The expression doing rounds in the circle of officials of the State Government that the day of retirement, virtually the D-Day as a certainty sounds like an adage. They are a mix of those who look forward, reasonably gleefully, to that happening, some who take it as a fait accompli and the rest dreading the day for diverse reasons. As far as the Government is concerned, the event of retirement, a non-event in reality, being routine, prompts one to cite the line Men may come and men may go, but I go on forever drawn from the poem
The Brook by Alfred Tennyson (1809-1892) with the message that humans are mortal but nature is eternal, substituting the word humans by the term Government employee and the word nature by Government. The farming fraternity is often referred to as the country’s backbone, but the babudom is all bones of the Government, creating aches and pains to the powers that be during their years of perch in the seats wielding their quill with disdain.
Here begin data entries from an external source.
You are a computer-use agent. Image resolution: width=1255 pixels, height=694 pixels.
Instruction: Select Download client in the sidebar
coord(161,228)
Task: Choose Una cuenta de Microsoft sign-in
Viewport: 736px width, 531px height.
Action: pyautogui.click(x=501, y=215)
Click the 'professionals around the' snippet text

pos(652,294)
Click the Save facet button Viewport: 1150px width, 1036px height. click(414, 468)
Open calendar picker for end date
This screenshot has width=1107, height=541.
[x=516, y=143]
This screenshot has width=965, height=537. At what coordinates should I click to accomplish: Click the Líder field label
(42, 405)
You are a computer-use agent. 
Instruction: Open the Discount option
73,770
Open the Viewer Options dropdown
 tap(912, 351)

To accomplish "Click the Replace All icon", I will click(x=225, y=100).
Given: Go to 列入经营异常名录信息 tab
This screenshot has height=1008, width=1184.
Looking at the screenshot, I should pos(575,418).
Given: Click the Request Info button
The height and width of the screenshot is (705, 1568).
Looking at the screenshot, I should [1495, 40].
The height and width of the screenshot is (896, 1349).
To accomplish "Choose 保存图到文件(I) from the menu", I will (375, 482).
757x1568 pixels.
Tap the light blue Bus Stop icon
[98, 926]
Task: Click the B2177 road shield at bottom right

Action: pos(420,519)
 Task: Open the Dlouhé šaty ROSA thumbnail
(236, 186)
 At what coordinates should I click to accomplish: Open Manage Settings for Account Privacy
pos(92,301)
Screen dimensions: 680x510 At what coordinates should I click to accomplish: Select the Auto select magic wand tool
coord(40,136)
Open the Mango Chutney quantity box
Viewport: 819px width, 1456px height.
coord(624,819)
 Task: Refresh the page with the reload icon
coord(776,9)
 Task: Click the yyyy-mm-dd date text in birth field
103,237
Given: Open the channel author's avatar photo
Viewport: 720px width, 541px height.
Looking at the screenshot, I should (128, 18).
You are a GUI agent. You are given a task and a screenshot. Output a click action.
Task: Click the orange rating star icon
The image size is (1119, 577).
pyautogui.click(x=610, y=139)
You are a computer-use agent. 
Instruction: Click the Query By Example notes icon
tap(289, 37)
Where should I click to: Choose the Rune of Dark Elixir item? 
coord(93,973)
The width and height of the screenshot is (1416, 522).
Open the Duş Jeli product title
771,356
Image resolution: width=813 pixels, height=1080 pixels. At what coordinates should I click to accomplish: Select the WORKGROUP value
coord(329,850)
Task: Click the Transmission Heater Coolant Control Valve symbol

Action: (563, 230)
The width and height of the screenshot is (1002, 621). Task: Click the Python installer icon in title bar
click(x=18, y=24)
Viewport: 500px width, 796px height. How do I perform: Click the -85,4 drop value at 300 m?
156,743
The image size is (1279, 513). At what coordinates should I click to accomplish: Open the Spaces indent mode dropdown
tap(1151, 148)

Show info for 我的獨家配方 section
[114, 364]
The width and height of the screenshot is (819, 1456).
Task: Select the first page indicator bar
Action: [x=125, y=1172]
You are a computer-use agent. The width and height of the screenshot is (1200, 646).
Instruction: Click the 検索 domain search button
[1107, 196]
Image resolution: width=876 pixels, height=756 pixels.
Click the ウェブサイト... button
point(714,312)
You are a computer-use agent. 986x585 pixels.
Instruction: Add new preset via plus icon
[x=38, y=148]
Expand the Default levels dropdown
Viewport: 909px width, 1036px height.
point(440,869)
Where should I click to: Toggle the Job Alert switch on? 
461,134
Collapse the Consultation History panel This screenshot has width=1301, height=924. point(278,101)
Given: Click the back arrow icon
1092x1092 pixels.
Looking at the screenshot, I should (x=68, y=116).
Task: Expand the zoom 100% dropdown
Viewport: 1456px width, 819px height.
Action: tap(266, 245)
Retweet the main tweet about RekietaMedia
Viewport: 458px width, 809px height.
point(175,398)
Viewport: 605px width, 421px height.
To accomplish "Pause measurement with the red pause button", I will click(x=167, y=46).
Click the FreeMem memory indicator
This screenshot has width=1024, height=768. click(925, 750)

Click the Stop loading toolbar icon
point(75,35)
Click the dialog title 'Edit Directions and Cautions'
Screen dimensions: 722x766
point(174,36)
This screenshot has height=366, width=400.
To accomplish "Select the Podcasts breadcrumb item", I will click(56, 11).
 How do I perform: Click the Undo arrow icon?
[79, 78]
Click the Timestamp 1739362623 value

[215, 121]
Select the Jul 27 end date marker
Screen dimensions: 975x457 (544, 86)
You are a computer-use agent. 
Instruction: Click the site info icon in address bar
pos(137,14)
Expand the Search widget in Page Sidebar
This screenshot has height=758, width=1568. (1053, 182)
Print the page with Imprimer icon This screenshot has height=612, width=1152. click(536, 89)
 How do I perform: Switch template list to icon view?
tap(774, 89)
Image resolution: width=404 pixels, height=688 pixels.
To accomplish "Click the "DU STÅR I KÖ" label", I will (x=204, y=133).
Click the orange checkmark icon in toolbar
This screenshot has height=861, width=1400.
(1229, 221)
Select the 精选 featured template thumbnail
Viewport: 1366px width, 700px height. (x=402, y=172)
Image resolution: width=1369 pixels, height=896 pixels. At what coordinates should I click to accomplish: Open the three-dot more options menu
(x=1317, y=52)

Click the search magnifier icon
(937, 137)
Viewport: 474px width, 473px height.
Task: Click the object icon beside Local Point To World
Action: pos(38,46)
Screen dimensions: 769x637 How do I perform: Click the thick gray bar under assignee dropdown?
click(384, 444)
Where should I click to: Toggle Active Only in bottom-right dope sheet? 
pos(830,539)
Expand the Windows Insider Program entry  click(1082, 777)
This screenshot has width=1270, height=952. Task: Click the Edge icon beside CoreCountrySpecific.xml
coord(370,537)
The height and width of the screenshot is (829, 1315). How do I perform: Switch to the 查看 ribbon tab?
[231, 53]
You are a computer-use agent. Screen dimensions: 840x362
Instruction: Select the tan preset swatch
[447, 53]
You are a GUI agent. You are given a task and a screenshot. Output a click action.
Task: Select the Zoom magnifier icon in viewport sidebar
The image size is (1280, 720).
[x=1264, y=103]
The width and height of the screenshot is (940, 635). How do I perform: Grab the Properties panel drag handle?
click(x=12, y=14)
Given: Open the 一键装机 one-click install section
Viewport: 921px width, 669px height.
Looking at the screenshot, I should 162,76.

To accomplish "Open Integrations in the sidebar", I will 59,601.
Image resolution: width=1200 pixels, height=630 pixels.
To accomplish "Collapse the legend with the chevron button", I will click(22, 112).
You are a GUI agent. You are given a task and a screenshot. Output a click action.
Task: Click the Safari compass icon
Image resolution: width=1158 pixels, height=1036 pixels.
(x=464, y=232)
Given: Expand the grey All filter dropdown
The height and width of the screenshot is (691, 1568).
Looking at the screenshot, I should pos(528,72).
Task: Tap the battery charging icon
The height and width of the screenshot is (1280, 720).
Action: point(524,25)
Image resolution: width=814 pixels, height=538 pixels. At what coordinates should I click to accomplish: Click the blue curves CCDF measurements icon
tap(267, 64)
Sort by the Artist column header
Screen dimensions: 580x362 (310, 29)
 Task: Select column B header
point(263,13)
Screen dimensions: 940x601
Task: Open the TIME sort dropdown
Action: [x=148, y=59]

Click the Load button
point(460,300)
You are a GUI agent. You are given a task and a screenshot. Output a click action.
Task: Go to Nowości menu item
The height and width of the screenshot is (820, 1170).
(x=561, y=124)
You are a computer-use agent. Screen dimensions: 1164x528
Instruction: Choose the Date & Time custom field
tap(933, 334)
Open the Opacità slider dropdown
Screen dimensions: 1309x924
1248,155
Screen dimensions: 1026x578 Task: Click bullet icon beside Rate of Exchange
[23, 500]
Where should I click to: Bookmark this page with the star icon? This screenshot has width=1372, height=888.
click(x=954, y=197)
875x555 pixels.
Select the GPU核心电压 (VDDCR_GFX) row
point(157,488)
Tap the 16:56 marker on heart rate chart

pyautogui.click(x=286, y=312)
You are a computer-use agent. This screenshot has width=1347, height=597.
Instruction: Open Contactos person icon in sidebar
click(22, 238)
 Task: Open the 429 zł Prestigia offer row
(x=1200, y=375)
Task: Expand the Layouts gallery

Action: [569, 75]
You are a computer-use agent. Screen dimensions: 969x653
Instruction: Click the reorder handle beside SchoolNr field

The workforce of the country has its major presence in the unorganised sector, accounting for nearly 80 percent of the total and the rest comprising a) Central Government staff (nearly 50 lakh), b) Staff of 36 States and Union Territories (about 100 lakh), c) Employees of Public Sector Undertakings, d) Employees of Corporates, e) Staff of financial institutions and f) Employees of quasi-Government establishments. Only about 20 per cent of the total workforce enter and also exit their respective establishments by following formal process and on precise dates.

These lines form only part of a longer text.